> _Task prompt_
Send back the whole listing untouched.
Data Start Marker
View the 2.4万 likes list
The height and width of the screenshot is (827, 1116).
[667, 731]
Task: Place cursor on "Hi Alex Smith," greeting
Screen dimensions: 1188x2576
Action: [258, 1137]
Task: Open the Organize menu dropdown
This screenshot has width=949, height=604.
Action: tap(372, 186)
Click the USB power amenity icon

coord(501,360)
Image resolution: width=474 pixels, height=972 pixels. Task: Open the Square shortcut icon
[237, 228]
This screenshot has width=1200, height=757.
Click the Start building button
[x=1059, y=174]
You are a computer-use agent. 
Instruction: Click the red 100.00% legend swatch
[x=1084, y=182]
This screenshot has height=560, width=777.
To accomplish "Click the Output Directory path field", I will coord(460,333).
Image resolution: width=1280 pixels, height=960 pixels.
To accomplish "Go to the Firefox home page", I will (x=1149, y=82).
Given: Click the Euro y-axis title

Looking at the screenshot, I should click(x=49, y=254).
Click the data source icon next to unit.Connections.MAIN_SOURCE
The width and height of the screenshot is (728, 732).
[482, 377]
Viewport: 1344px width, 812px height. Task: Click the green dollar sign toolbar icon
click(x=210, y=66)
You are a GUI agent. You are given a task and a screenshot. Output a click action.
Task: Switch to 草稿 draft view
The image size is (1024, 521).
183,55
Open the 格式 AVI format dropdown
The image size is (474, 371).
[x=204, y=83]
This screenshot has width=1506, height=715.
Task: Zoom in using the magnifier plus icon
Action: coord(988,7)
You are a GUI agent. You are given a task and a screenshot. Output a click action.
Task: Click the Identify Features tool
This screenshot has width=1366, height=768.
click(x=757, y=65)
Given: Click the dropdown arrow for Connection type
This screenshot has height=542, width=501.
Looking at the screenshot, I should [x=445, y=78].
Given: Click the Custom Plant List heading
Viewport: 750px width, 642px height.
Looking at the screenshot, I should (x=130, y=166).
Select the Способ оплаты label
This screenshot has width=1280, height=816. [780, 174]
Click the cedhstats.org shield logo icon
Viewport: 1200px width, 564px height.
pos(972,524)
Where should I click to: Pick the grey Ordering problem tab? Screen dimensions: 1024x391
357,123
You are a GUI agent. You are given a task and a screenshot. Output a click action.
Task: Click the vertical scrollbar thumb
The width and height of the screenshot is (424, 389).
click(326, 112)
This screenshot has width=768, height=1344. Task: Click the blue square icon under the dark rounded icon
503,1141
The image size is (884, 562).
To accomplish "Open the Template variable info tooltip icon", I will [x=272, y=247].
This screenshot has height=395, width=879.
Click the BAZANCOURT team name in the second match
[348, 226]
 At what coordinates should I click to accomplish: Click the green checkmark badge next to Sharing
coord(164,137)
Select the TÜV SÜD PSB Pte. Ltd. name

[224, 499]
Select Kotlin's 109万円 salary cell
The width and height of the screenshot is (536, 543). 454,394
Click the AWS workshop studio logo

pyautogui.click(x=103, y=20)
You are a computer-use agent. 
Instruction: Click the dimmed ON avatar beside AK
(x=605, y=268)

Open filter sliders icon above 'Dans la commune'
Data End Marker
> _Answer section_
View the 2.4万 likes list
The height and width of the screenshot is (827, 1116).
[667, 731]
Task: Place cursor on "Hi Alex Smith," greeting
Screen dimensions: 1188x2576
Action: [258, 1137]
Task: Open the Organize menu dropdown
This screenshot has width=949, height=604.
Action: tap(372, 186)
Click the USB power amenity icon

coord(501,360)
Image resolution: width=474 pixels, height=972 pixels. Task: Open the Square shortcut icon
[237, 228]
This screenshot has width=1200, height=757.
Click the Start building button
[x=1059, y=174]
You are a computer-use agent. 
Instruction: Click the red 100.00% legend swatch
[x=1084, y=182]
This screenshot has height=560, width=777.
To accomplish "Click the Output Directory path field", I will coord(460,333).
Image resolution: width=1280 pixels, height=960 pixels.
To accomplish "Go to the Firefox home page", I will (x=1149, y=82).
Given: Click the Euro y-axis title

Looking at the screenshot, I should click(x=49, y=254).
Click the data source icon next to unit.Connections.MAIN_SOURCE
The width and height of the screenshot is (728, 732).
[482, 377]
Viewport: 1344px width, 812px height. Task: Click the green dollar sign toolbar icon
click(x=210, y=66)
You are a GUI agent. You are given a task and a screenshot. Output a click action.
Task: Switch to 草稿 draft view
The image size is (1024, 521).
183,55
Open the 格式 AVI format dropdown
The image size is (474, 371).
[x=204, y=83]
This screenshot has width=1506, height=715.
Task: Zoom in using the magnifier plus icon
Action: coord(988,7)
You are a GUI agent. You are given a task and a screenshot. Output a click action.
Task: Click the Identify Features tool
This screenshot has width=1366, height=768.
click(x=757, y=65)
Given: Click the dropdown arrow for Connection type
This screenshot has height=542, width=501.
Looking at the screenshot, I should [x=445, y=78].
Given: Click the Custom Plant List heading
Viewport: 750px width, 642px height.
Looking at the screenshot, I should (x=130, y=166).
Select the Способ оплаты label
This screenshot has width=1280, height=816. [780, 174]
Click the cedhstats.org shield logo icon
Viewport: 1200px width, 564px height.
pos(972,524)
Where should I click to: Pick the grey Ordering problem tab? Screen dimensions: 1024x391
357,123
You are a GUI agent. You are given a task and a screenshot. Output a click action.
Task: Click the vertical scrollbar thumb
The width and height of the screenshot is (424, 389).
click(326, 112)
This screenshot has width=768, height=1344. Task: Click the blue square icon under the dark rounded icon
503,1141
The image size is (884, 562).
To accomplish "Open the Template variable info tooltip icon", I will [x=272, y=247].
This screenshot has height=395, width=879.
Click the BAZANCOURT team name in the second match
[348, 226]
 At what coordinates should I click to accomplish: Click the green checkmark badge next to Sharing
coord(164,137)
Select the TÜV SÜD PSB Pte. Ltd. name

[224, 499]
Select Kotlin's 109万円 salary cell
The width and height of the screenshot is (536, 543). 454,394
Click the AWS workshop studio logo

pyautogui.click(x=103, y=20)
You are a computer-use agent. 
Instruction: Click the dimmed ON avatar beside AK
(x=605, y=268)

Open filter sliders icon above 'Dans la commune'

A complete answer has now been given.